→ **Written problem**
Output the lines starting at the line that contains "Task: Click the" and ending at the line that contains "Action: click(x=40, y=513)", both included, as a Markdown table with the columns Line number and Text. Skip blank lines and leave the pictures out.

── Information shown ──

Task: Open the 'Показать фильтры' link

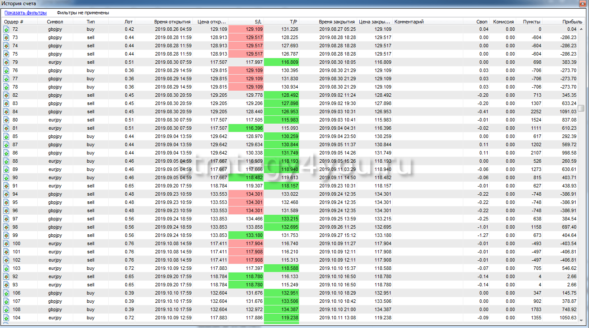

───
── Information shown ──

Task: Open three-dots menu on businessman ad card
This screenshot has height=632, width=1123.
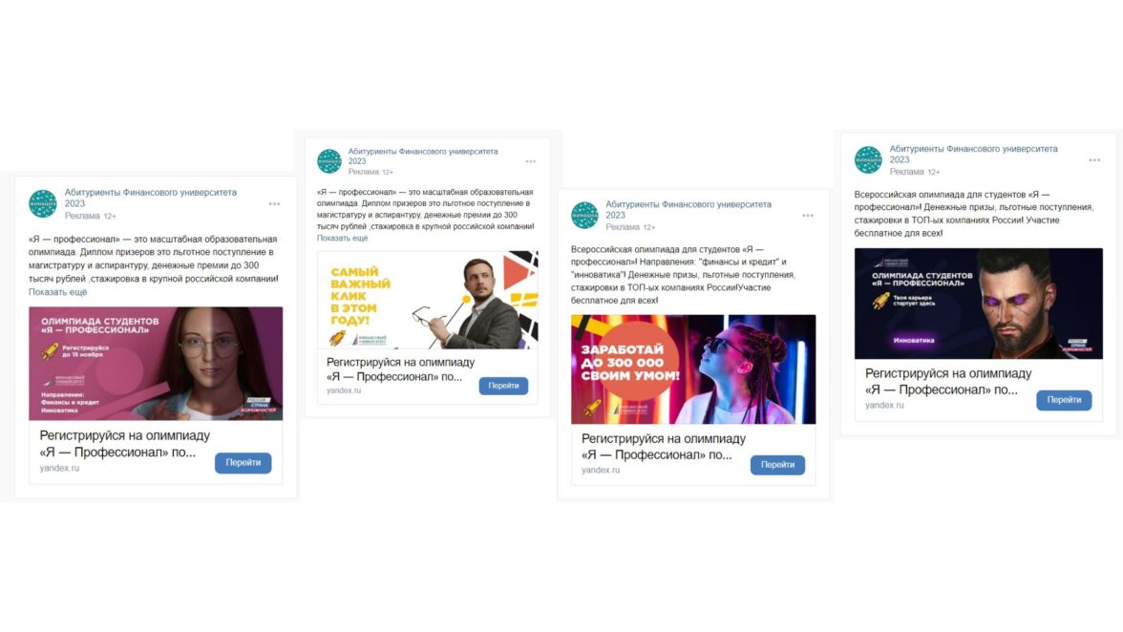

───
── Information shown ──

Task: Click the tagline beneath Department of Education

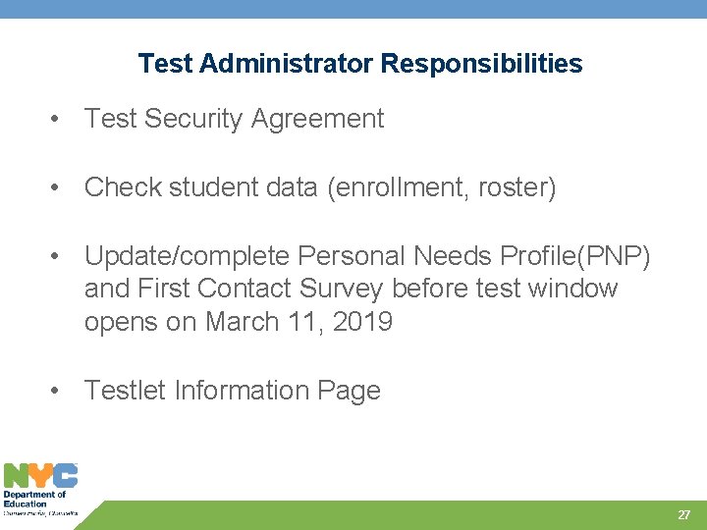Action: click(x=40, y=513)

───

→ **Result of the exercise**
| Line number | Text |
|---|---|
| 1 | Task: Click the tagline beneath Department of Education |
| 2 | Action: click(x=40, y=513) |